§ WHAT YOU SHOULD DO:
Convert the lines below into a numbered list, omitting any blank lines and leaving the pictures out of the result.

§ DATASET EXCERPTS:
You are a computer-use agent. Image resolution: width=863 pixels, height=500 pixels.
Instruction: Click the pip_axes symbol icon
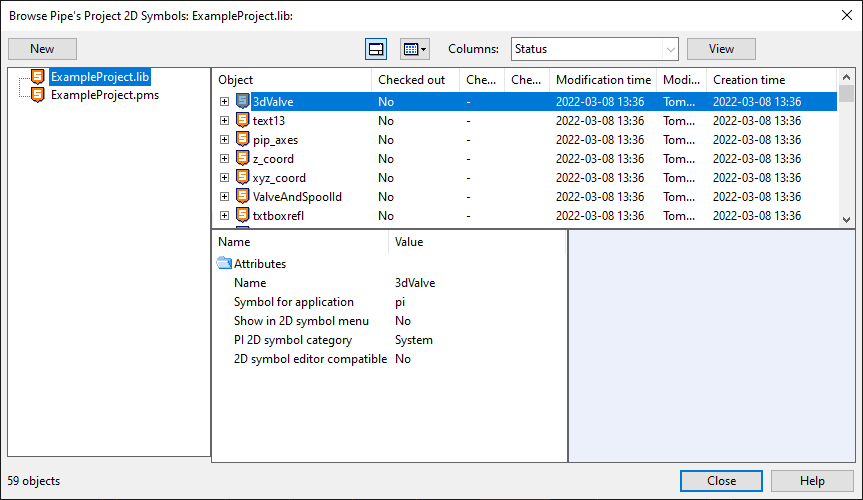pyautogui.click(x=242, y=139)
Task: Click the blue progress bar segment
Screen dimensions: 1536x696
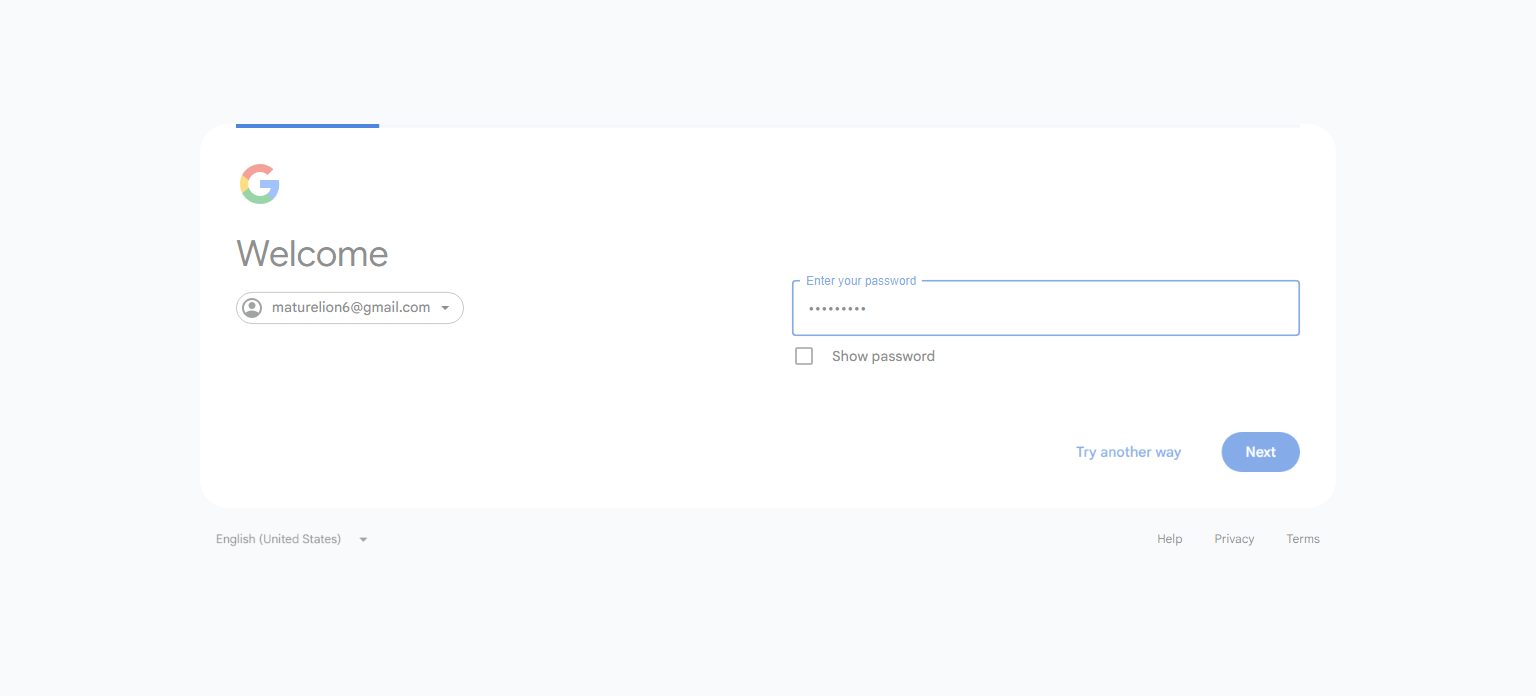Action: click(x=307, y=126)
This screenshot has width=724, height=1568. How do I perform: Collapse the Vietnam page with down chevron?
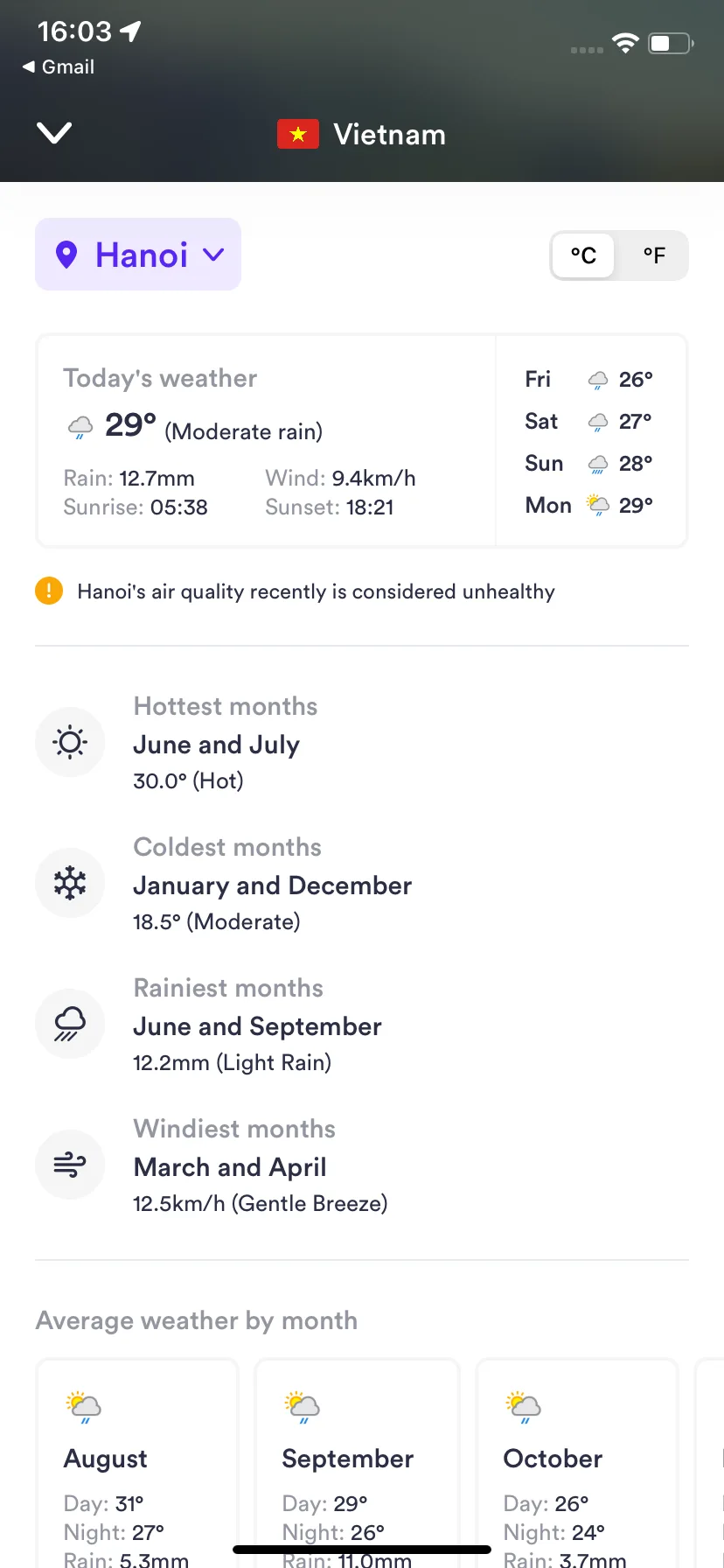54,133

§ EXERCISE ANSWER:
1. You are a computer-use agent. Image resolution: width=863 pixels, height=500 pixels.
2. Instruction: Click the pip_axes symbol icon
3. pyautogui.click(x=242, y=139)
4. Task: Click the blue progress bar segment
5. Screen dimensions: 1536x696
6. Action: click(x=307, y=126)
7. This screenshot has width=724, height=1568. How do I perform: Collapse the Vietnam page with down chevron?
8. 54,133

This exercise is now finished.